[Exercise] Transcribe the lines exactly, beginning with the one that contains "Where should I click to: Open" and ending with the final line of the records. Do not transcribe pictures.
Provided information below:
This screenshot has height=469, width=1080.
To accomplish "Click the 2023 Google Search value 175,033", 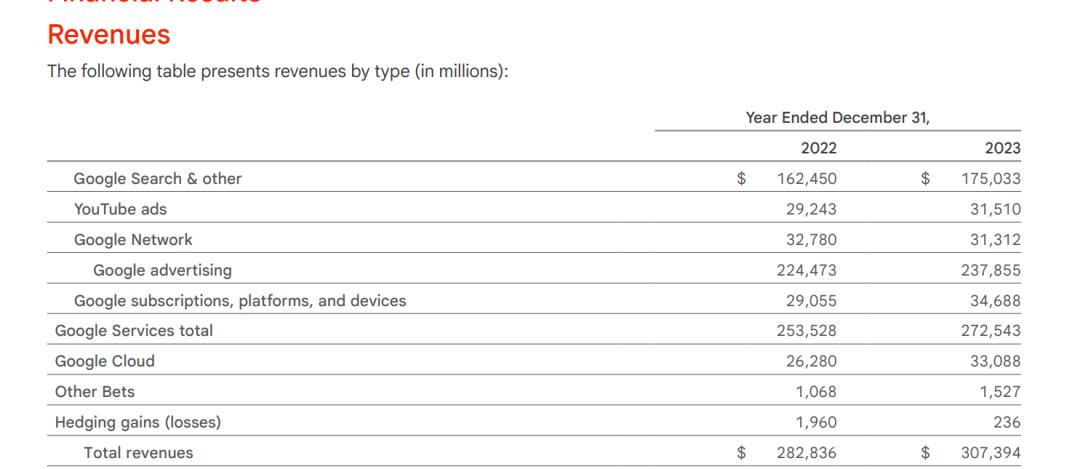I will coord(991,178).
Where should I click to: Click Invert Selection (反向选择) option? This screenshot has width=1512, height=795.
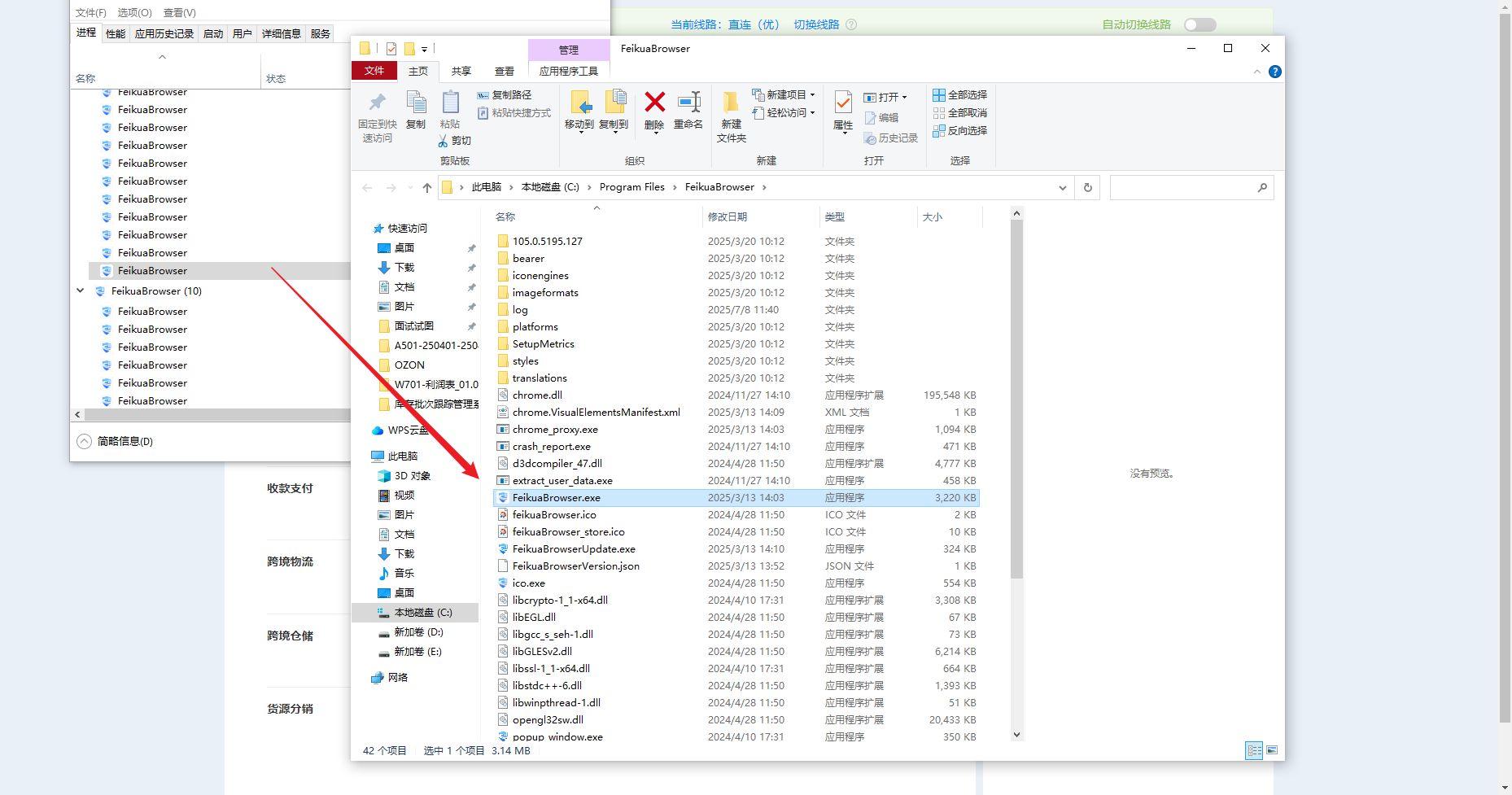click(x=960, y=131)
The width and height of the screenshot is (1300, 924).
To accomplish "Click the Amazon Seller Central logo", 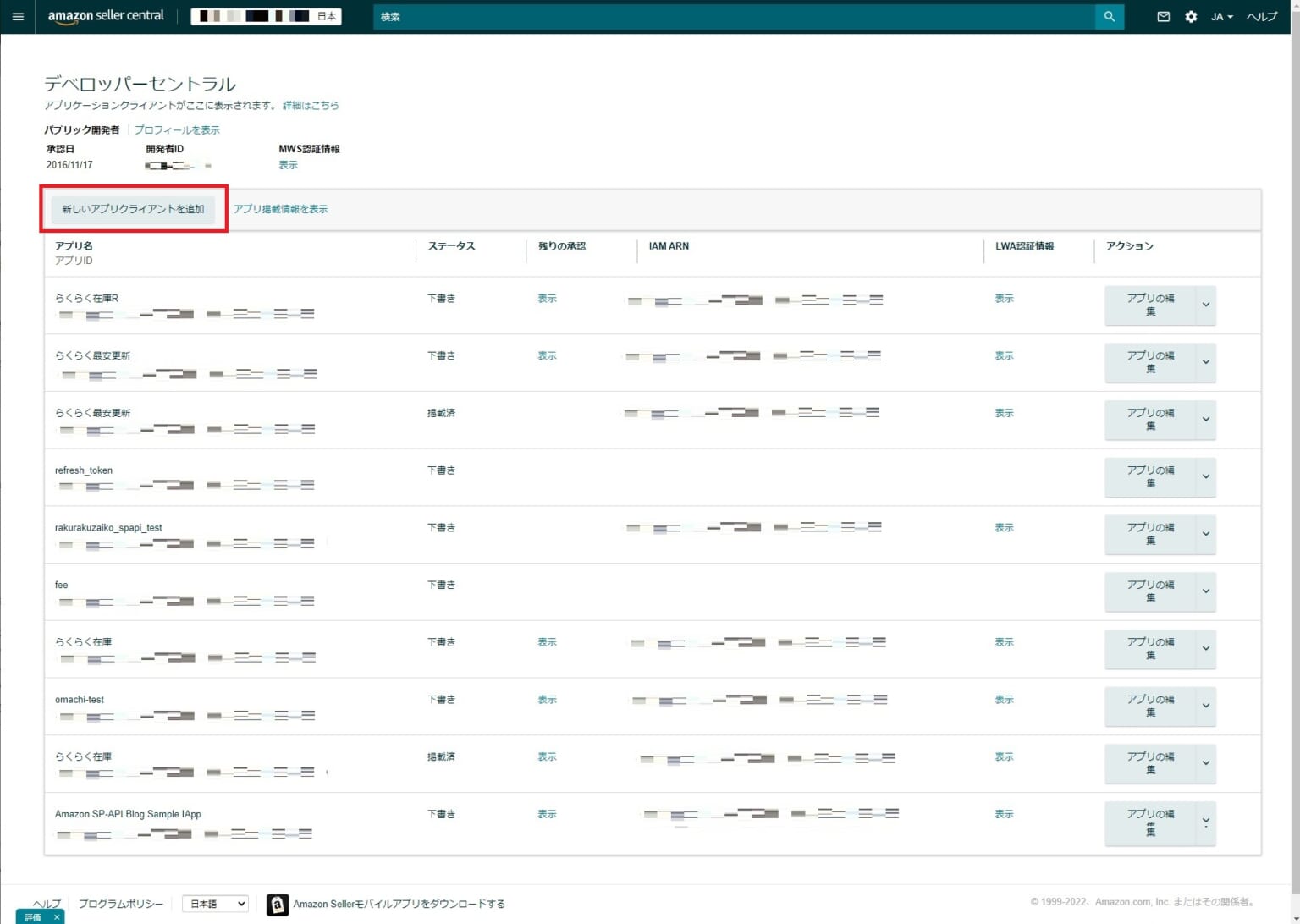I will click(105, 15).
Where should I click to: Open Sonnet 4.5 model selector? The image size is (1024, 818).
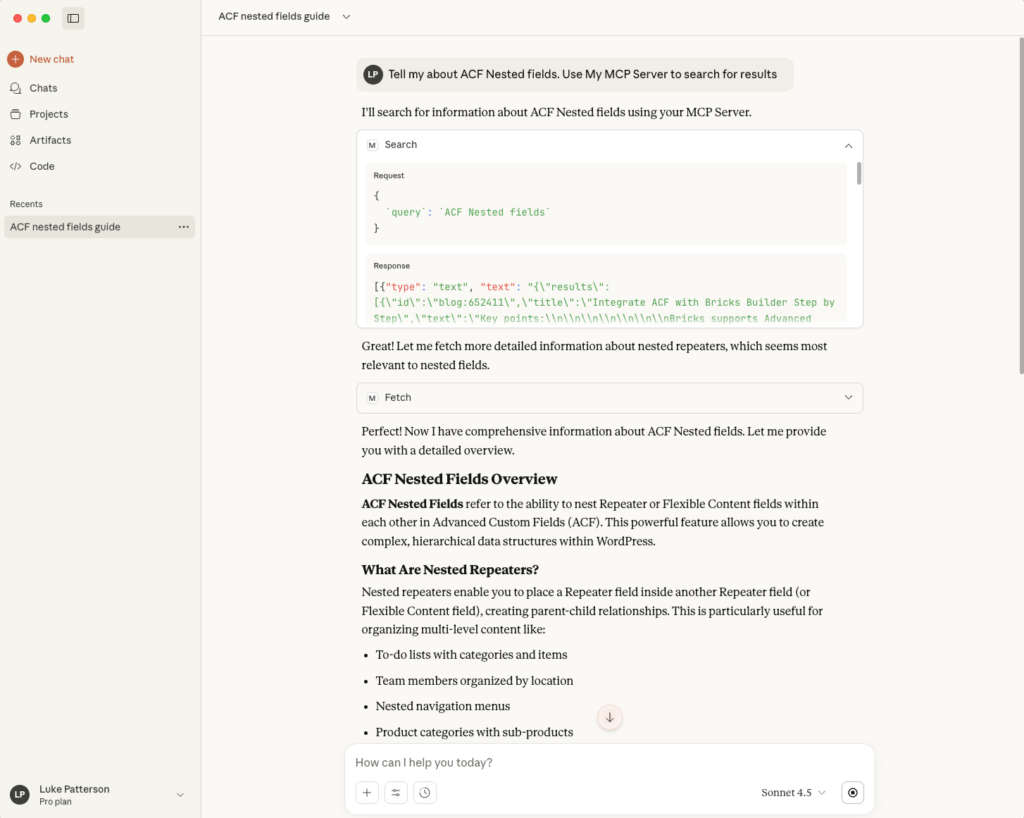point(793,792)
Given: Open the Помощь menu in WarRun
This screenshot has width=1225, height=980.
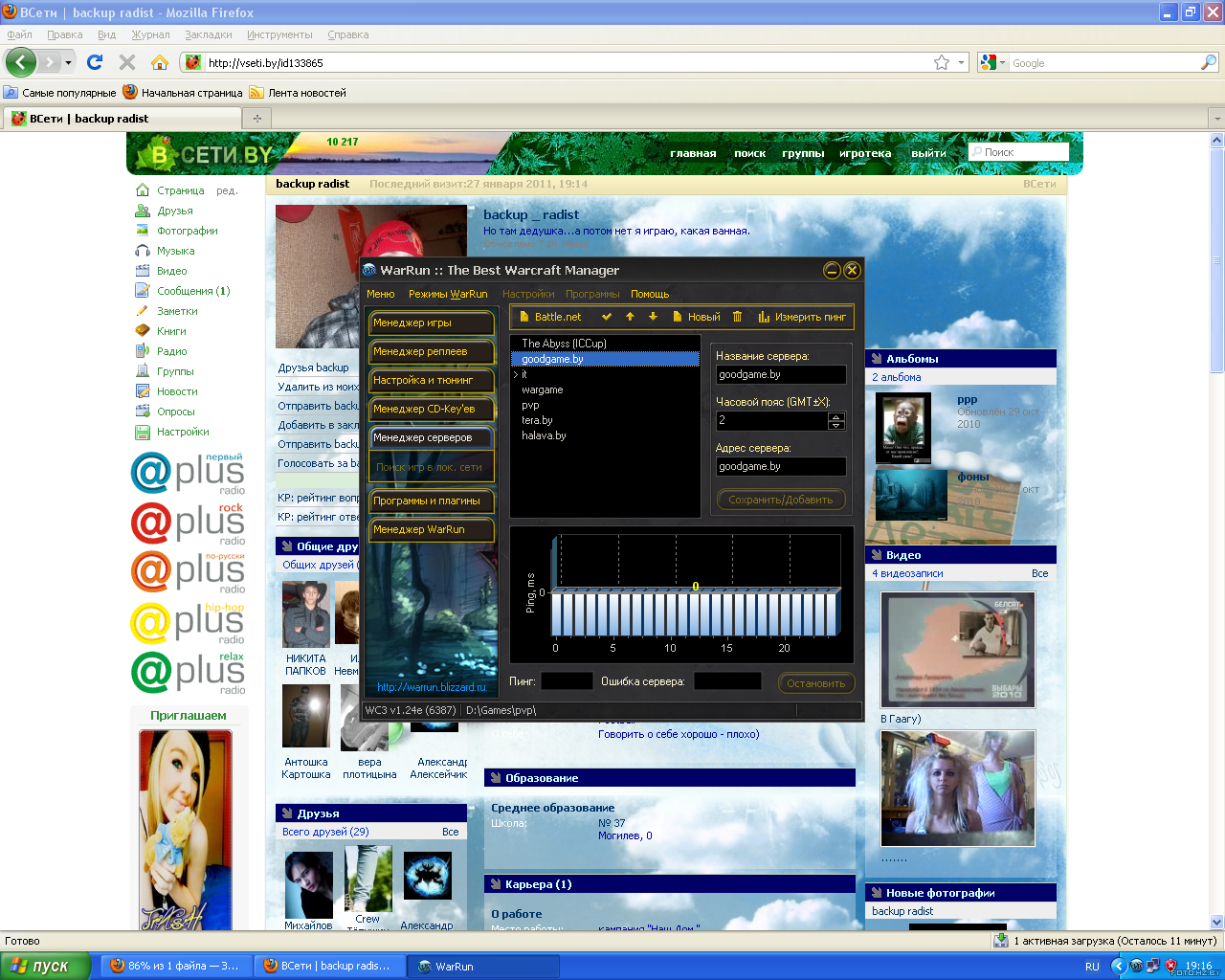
End of Provided information.
[Response to this task]
Where should I click to: Open Sonnet 4.5 model selector? The image size is (1024, 818).
point(793,792)
Given: Open the Помощь menu in WarRun
This screenshot has width=1225, height=980.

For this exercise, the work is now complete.